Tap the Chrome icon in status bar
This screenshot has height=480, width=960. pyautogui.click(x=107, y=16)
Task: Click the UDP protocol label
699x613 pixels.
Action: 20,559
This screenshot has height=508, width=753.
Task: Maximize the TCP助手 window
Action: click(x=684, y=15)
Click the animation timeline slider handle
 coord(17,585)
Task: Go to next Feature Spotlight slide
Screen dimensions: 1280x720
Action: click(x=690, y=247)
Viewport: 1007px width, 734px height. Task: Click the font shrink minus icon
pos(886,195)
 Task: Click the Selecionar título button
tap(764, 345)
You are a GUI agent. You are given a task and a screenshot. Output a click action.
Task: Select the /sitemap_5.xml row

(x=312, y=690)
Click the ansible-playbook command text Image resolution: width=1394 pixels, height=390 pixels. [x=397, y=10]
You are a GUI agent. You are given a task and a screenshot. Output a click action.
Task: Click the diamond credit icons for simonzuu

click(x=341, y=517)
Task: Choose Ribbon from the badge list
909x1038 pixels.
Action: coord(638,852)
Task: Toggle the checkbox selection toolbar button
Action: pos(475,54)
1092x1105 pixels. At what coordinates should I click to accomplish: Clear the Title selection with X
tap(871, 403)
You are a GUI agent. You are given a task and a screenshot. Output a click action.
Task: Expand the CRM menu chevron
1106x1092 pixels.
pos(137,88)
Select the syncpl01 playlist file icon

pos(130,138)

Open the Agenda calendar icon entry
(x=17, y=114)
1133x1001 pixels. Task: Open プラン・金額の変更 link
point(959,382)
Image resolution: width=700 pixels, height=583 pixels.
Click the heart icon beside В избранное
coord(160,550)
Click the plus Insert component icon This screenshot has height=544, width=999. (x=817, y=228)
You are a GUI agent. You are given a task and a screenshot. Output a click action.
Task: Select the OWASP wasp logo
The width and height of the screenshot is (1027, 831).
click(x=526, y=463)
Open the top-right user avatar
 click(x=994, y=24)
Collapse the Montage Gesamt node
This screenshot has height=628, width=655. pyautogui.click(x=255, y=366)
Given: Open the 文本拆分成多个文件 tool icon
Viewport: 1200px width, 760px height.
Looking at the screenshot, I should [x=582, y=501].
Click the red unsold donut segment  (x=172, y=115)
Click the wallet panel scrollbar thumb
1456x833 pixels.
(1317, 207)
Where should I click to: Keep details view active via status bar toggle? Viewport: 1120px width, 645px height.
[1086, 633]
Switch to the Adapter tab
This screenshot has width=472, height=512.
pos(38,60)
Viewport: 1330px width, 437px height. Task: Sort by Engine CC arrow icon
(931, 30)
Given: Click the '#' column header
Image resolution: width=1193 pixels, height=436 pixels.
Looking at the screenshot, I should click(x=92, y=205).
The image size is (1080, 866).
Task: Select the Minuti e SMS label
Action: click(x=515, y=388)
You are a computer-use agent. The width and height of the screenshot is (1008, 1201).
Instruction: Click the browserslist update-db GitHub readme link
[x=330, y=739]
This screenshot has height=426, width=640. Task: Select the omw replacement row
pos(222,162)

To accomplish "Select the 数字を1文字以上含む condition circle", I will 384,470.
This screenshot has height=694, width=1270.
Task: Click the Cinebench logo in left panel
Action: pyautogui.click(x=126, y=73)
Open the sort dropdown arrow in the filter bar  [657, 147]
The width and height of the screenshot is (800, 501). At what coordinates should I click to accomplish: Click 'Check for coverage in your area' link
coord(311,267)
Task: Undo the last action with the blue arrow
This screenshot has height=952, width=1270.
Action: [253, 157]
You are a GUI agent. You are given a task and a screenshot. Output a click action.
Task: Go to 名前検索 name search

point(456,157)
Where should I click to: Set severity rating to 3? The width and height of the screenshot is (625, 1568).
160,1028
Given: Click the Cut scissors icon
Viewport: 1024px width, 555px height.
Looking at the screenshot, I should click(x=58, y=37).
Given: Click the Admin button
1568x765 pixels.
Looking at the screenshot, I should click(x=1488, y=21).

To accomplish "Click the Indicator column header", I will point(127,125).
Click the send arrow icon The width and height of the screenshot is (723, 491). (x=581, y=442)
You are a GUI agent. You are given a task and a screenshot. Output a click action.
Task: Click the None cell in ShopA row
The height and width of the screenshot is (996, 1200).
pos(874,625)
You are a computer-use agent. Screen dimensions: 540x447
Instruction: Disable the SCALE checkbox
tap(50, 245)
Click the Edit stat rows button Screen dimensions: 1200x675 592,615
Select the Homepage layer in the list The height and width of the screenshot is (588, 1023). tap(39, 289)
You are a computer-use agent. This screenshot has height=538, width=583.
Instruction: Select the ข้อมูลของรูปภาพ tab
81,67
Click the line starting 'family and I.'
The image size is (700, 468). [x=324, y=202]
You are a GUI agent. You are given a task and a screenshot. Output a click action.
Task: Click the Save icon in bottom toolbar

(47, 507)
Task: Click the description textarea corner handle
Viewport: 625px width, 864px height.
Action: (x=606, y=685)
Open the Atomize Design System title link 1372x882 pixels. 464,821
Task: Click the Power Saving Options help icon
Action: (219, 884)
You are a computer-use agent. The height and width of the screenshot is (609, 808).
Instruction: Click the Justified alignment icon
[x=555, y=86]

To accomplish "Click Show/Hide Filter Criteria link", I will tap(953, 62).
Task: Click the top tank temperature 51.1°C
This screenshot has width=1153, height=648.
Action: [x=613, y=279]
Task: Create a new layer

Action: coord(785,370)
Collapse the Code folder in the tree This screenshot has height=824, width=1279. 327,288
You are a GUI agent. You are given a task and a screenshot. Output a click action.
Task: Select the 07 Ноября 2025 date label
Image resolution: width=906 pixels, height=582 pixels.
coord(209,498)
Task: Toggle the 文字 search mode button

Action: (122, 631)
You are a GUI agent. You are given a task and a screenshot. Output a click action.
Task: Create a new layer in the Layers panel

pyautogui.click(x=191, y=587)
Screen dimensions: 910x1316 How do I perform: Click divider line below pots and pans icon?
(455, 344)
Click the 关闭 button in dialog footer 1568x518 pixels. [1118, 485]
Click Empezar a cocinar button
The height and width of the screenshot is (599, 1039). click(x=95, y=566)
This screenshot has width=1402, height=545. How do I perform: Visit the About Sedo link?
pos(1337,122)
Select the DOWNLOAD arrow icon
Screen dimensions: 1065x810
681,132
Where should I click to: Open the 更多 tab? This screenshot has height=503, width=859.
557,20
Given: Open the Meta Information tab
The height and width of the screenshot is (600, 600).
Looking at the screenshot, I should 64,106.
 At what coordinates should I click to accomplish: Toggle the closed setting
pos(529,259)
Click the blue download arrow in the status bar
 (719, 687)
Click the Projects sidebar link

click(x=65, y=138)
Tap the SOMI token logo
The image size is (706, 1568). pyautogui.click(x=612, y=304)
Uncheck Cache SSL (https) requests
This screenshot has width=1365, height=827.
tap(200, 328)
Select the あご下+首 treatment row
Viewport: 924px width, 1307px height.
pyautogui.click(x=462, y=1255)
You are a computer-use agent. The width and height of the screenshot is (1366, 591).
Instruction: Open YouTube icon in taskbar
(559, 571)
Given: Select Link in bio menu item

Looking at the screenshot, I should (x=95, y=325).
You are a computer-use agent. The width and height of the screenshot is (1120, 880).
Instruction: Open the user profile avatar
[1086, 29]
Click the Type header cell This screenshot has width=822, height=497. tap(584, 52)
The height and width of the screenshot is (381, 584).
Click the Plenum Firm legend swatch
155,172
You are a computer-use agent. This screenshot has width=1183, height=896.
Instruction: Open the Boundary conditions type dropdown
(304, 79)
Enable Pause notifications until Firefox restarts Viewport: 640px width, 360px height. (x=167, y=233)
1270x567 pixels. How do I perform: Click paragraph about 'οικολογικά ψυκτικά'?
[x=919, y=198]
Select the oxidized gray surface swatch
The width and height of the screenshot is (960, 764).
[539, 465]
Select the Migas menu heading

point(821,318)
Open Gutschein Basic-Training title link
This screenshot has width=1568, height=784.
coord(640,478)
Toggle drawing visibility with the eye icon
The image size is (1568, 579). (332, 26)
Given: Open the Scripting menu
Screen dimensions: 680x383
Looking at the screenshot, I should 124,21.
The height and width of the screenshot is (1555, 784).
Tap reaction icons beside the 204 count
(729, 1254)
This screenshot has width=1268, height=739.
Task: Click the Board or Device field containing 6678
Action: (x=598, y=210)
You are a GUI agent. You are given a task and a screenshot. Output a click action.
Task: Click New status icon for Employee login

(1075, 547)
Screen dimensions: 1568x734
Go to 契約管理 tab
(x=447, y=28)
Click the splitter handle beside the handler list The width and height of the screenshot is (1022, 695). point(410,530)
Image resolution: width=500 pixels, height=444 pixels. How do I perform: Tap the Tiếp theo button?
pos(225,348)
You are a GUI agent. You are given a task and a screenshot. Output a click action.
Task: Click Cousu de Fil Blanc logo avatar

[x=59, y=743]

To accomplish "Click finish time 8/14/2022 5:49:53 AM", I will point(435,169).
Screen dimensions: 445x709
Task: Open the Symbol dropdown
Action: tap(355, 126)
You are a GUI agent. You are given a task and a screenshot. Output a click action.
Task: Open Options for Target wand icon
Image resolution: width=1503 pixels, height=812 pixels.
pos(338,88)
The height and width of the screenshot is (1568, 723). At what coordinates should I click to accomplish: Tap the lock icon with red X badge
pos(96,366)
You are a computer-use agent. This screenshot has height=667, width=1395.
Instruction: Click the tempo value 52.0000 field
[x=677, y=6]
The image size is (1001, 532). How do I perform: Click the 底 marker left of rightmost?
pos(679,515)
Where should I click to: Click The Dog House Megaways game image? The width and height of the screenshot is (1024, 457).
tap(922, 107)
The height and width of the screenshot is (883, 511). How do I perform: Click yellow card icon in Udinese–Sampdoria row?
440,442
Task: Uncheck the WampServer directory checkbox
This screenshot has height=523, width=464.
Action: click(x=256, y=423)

━━━━━━

Copy verbatim, from the listing above, each line from the one containing "Image resolution: width=906" down to the one containing "Click the 关闭", inclusive.

§ **RESPONSE TO THE TASK**:
Image resolution: width=906 pixels, height=582 pixels.
coord(209,498)
Task: Toggle the 文字 search mode button

Action: (122, 631)
You are a GUI agent. You are given a task and a screenshot. Output a click action.
Task: Create a new layer in the Layers panel

pyautogui.click(x=191, y=587)
Screen dimensions: 910x1316 How do I perform: Click divider line below pots and pans icon?
(455, 344)
Click the 关闭 button in dialog footer 1568x518 pixels. [1118, 485]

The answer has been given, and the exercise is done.